§ Activity
Give exactly the lines from the one that contains "Task: Open the Views film dropdown" through the end of the entries below, both included; the pictures stay out.

[Dataset records]
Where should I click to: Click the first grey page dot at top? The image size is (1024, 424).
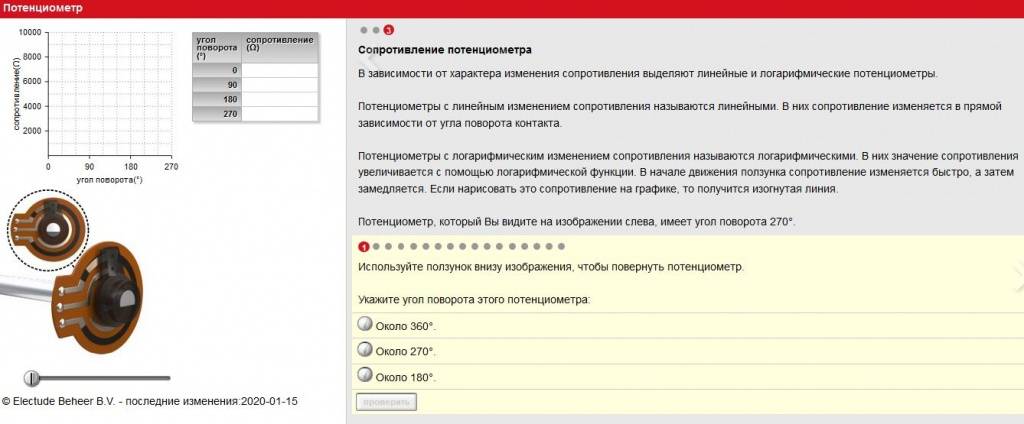[364, 30]
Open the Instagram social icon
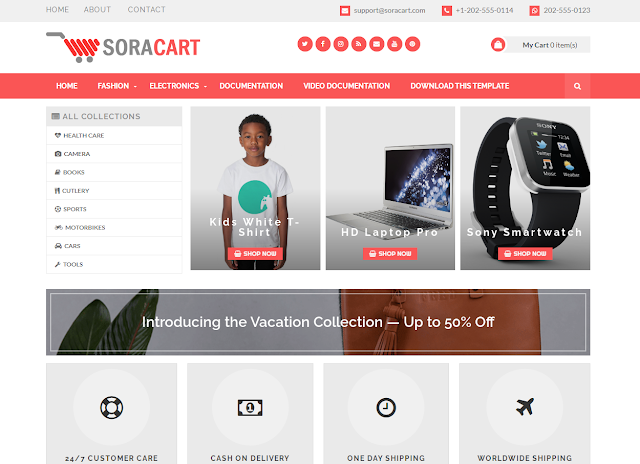The width and height of the screenshot is (640, 464). (x=341, y=44)
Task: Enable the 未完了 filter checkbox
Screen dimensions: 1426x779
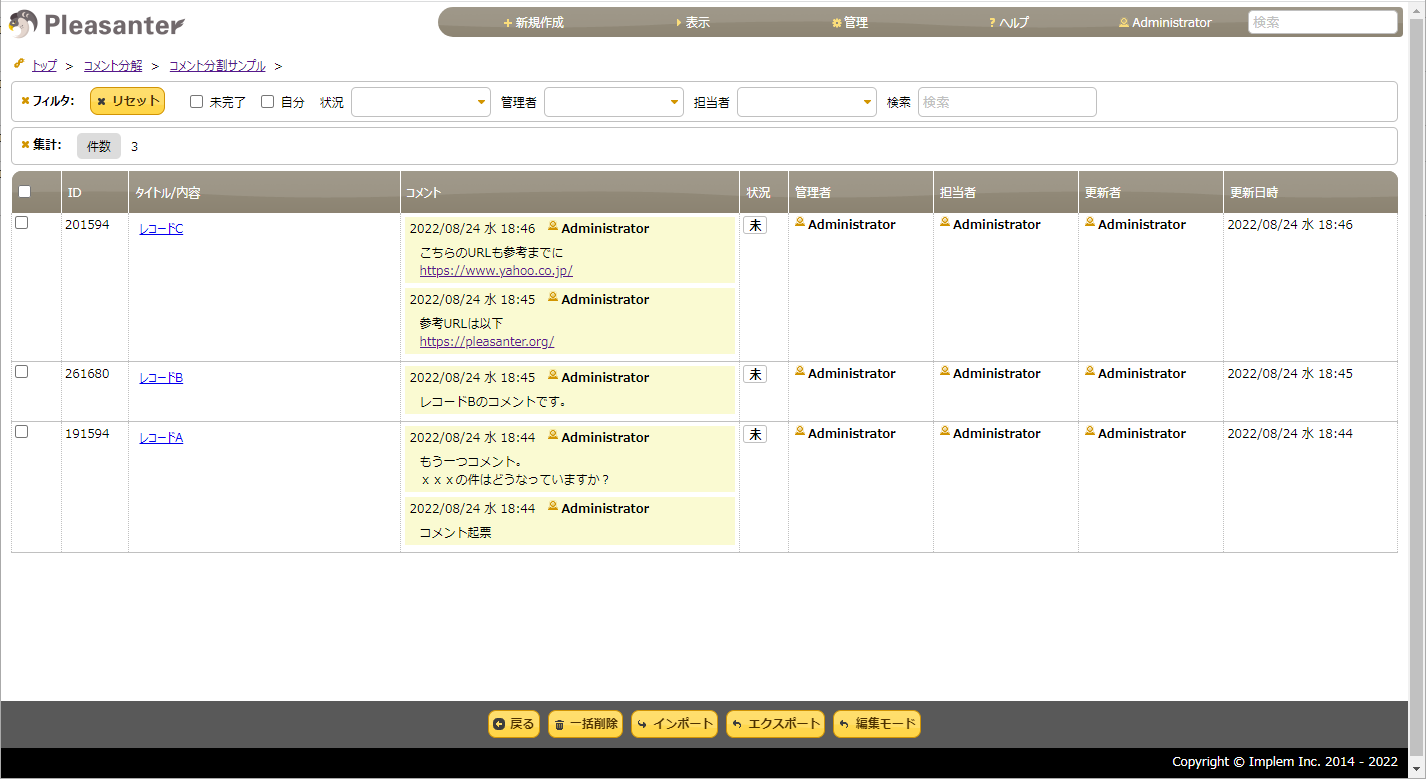Action: click(x=195, y=101)
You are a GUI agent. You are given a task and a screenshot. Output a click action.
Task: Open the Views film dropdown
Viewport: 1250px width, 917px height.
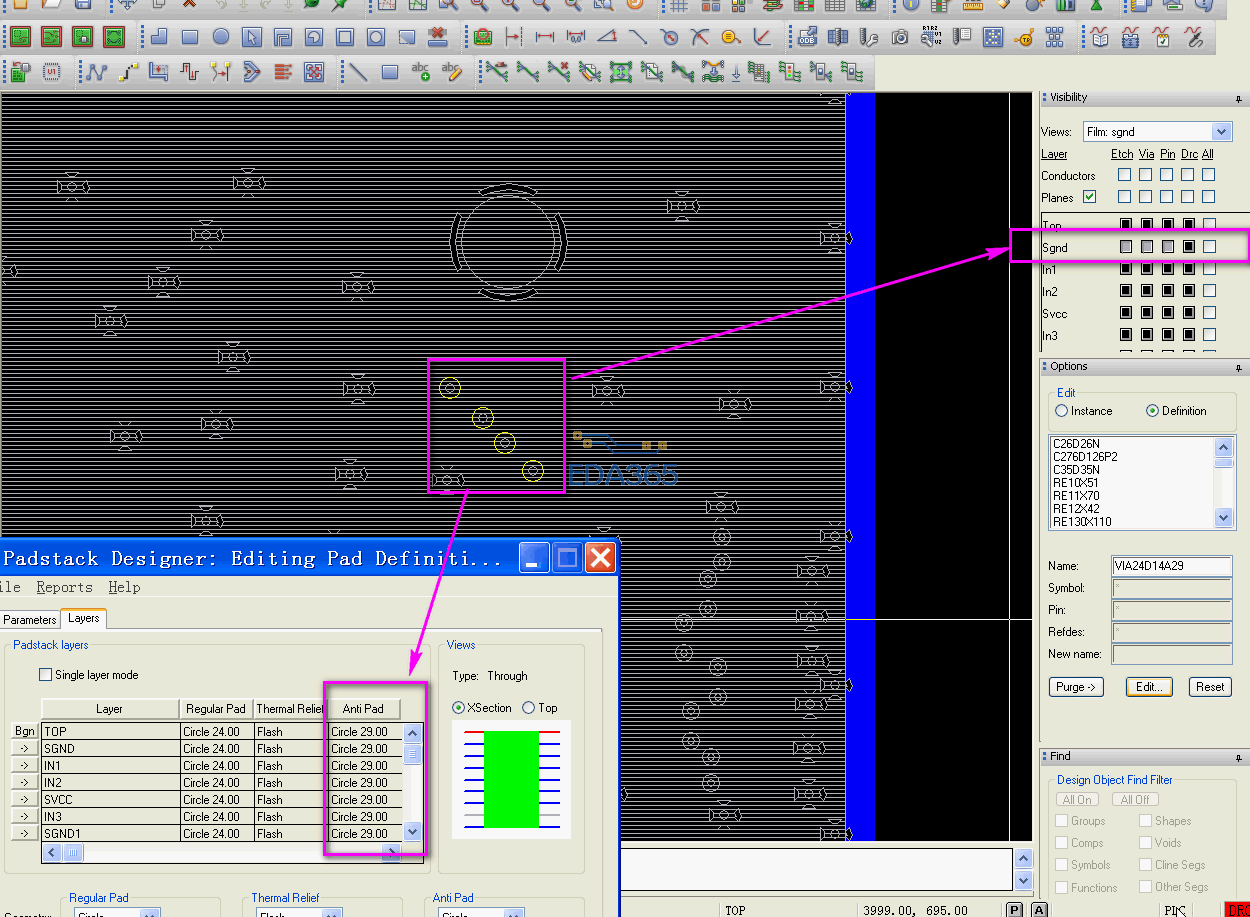(1220, 132)
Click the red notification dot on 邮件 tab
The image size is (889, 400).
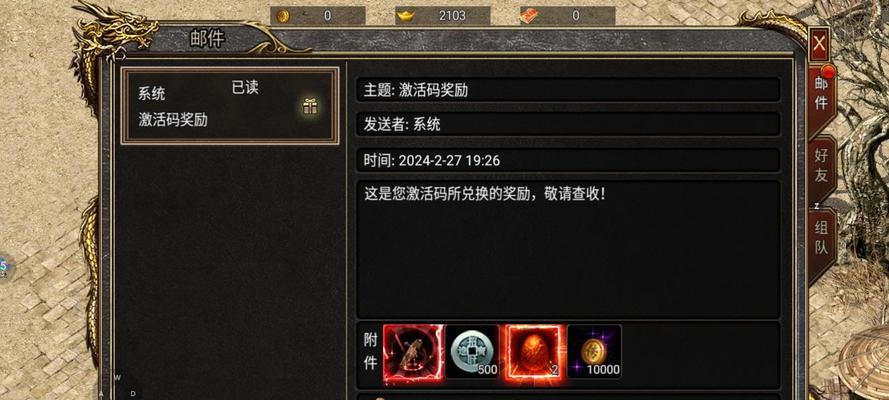click(828, 72)
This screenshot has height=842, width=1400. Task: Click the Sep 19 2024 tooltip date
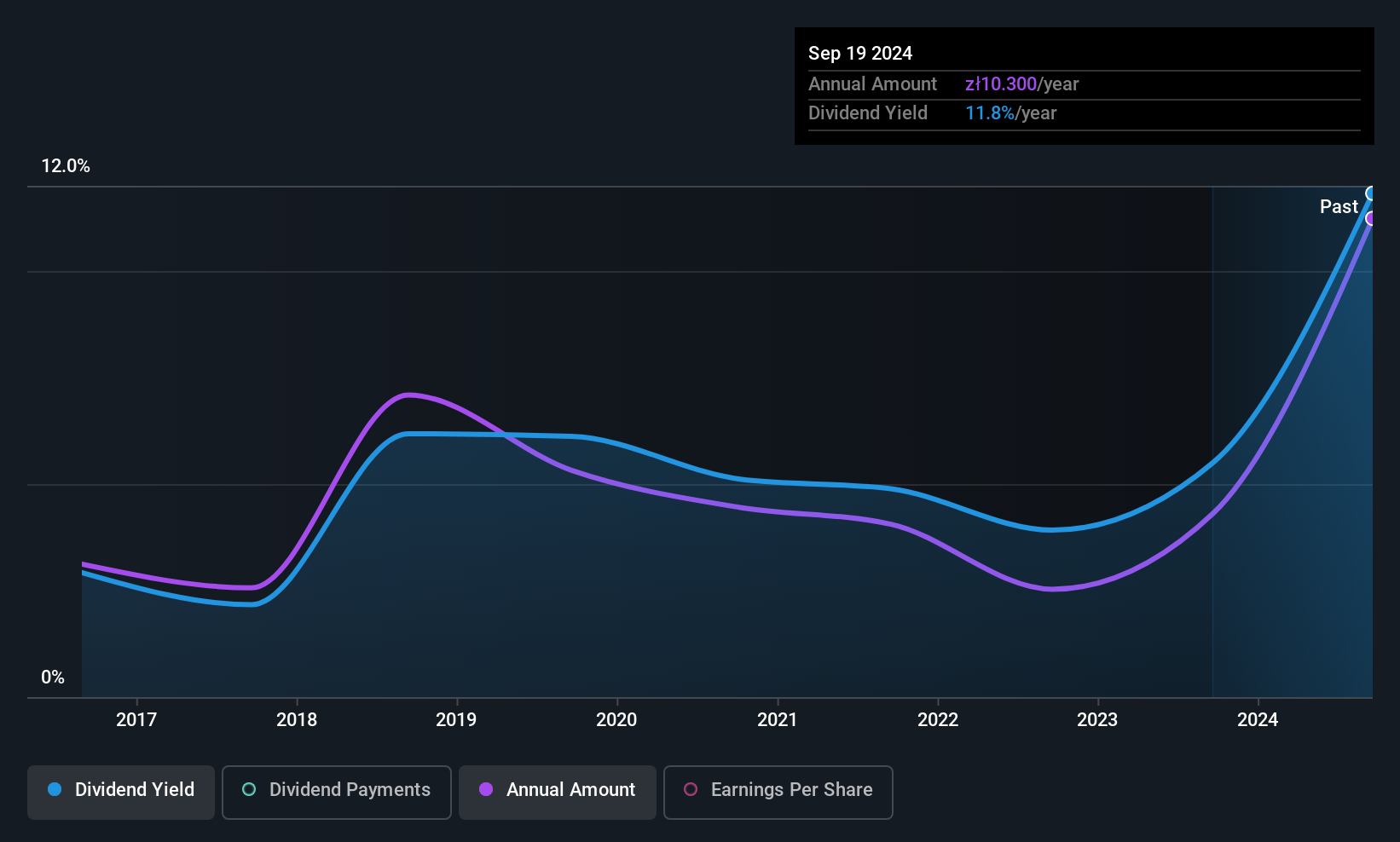[860, 53]
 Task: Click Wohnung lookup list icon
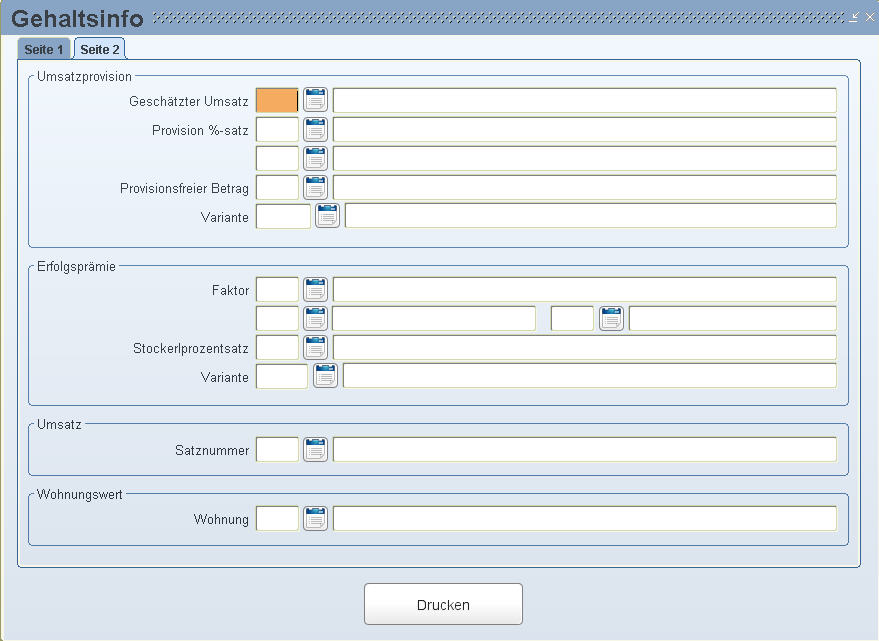pyautogui.click(x=315, y=519)
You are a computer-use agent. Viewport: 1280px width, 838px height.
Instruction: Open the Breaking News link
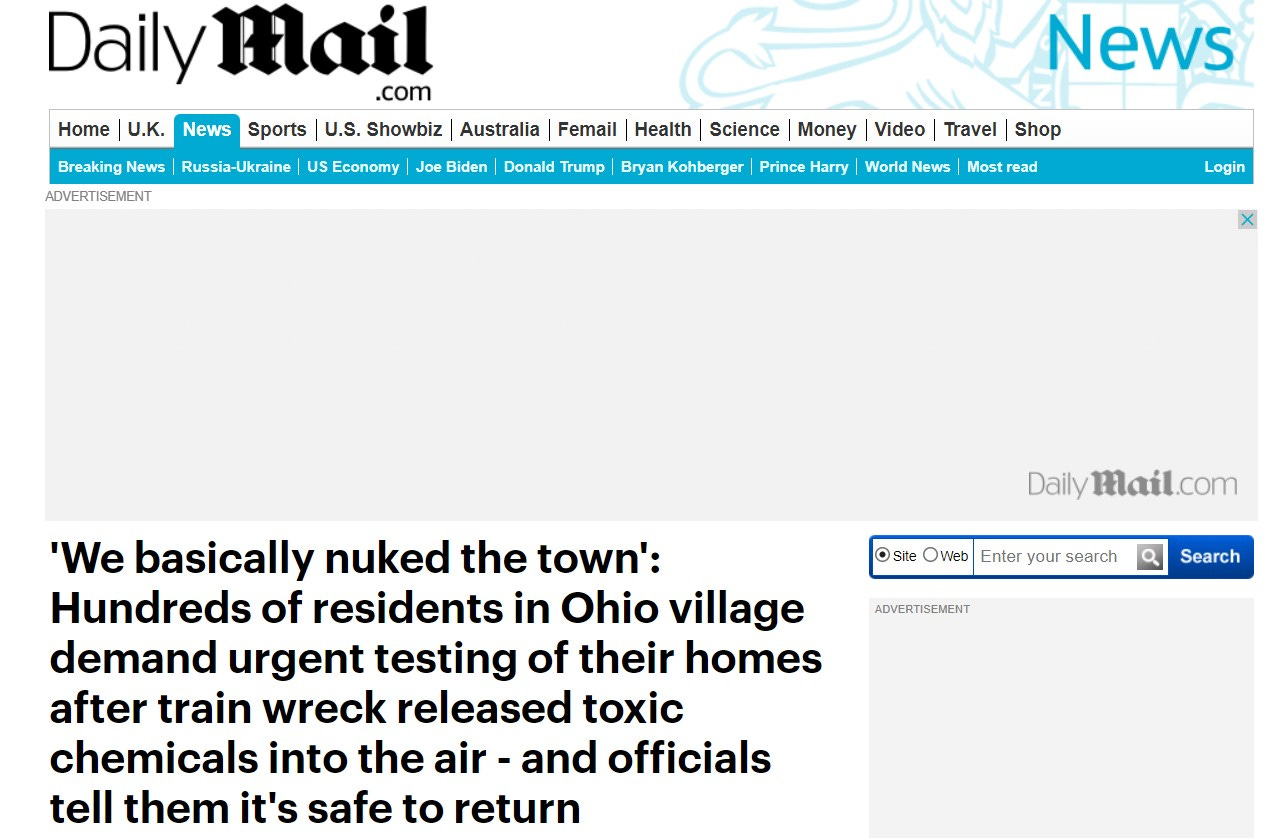click(x=111, y=167)
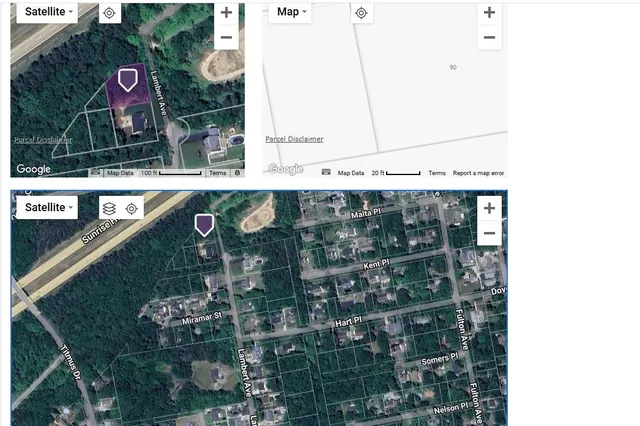Click the purple marker pin on large map

204,224
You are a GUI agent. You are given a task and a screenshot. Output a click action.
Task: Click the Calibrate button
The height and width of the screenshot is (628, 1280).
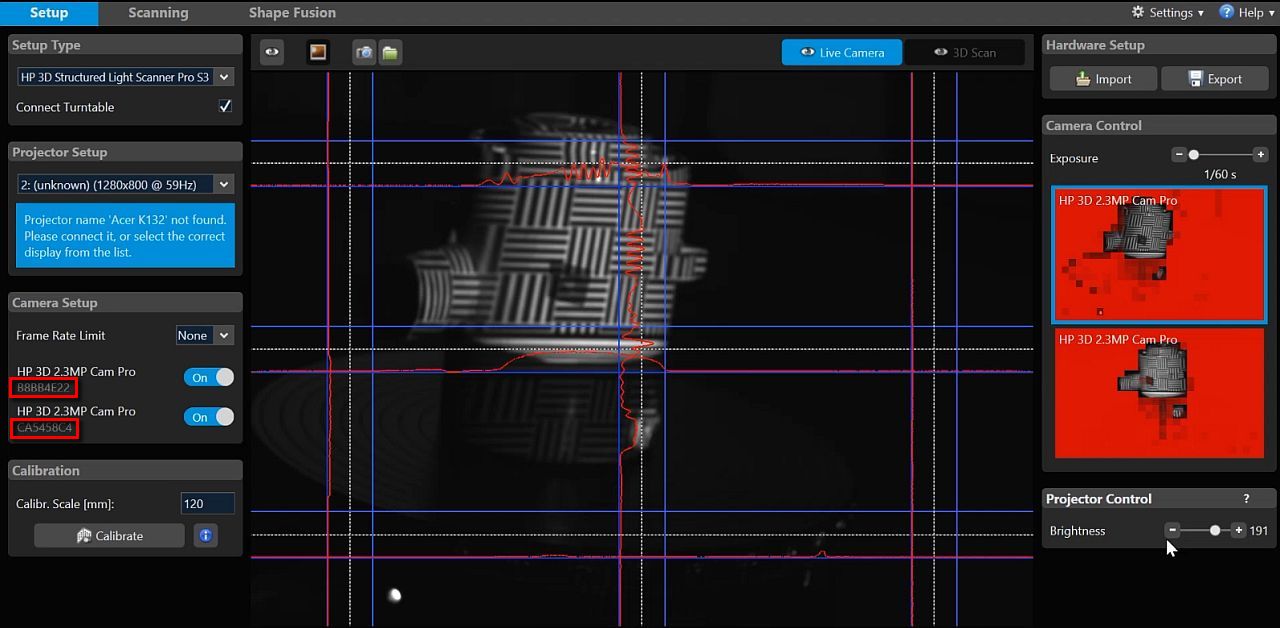109,536
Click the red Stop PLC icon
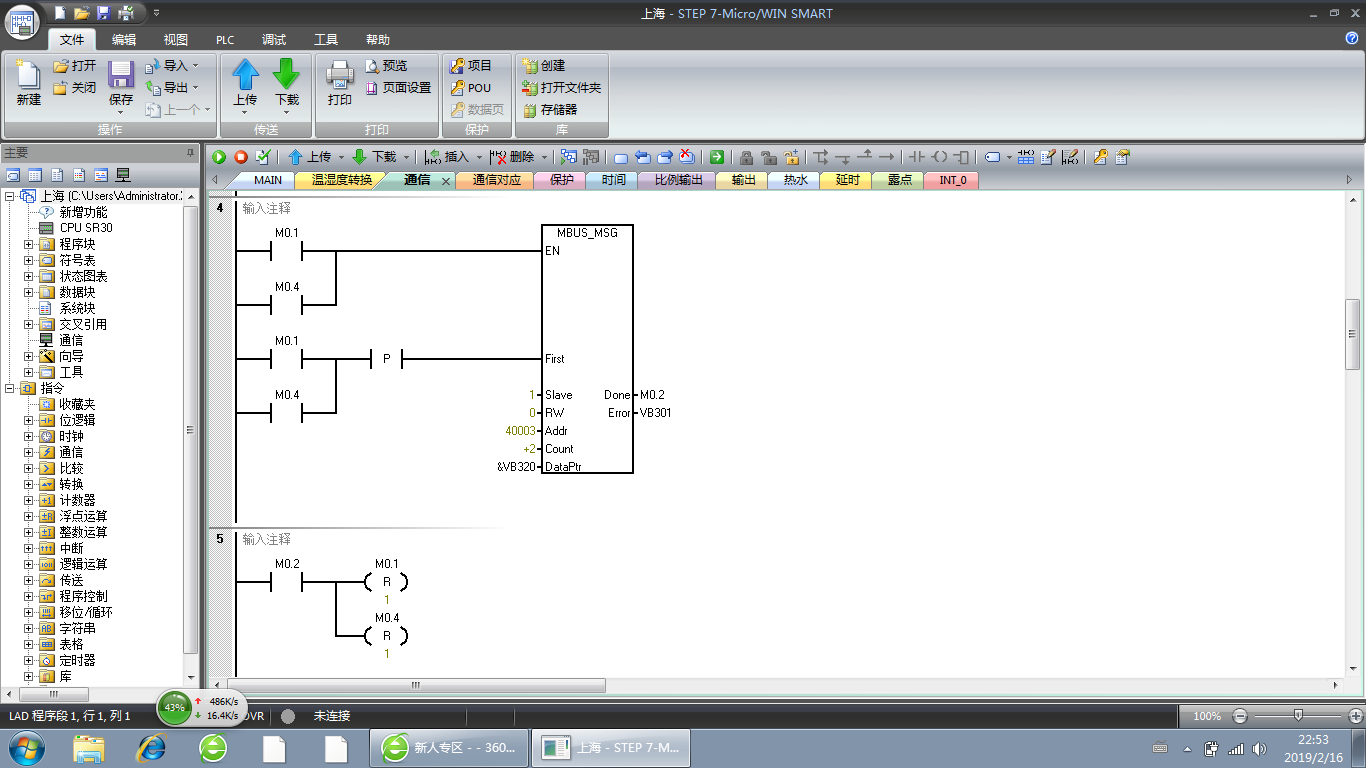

§ Exercise response
Task: Open the Views film dropdown
Viewport: 1250px width, 917px height.
(1220, 132)
Click the red notification dot on 邮件 tab
The image size is (889, 400).
click(828, 72)
This screenshot has height=842, width=1400. Task: Click the Sep 19 2024 tooltip date
[860, 53]
 Task: Click Wohnung lookup list icon
pyautogui.click(x=315, y=519)
You are a computer-use agent. Viewport: 1280px width, 838px height.
Instruction: Open the Breaking News link
click(x=111, y=167)
Click the purple marker pin on large map

204,224
You are a GUI agent. You are given a task and a screenshot. Output a click action.
Task: Click the Calibrate button
The height and width of the screenshot is (628, 1280).
109,536
Click the red Stop PLC icon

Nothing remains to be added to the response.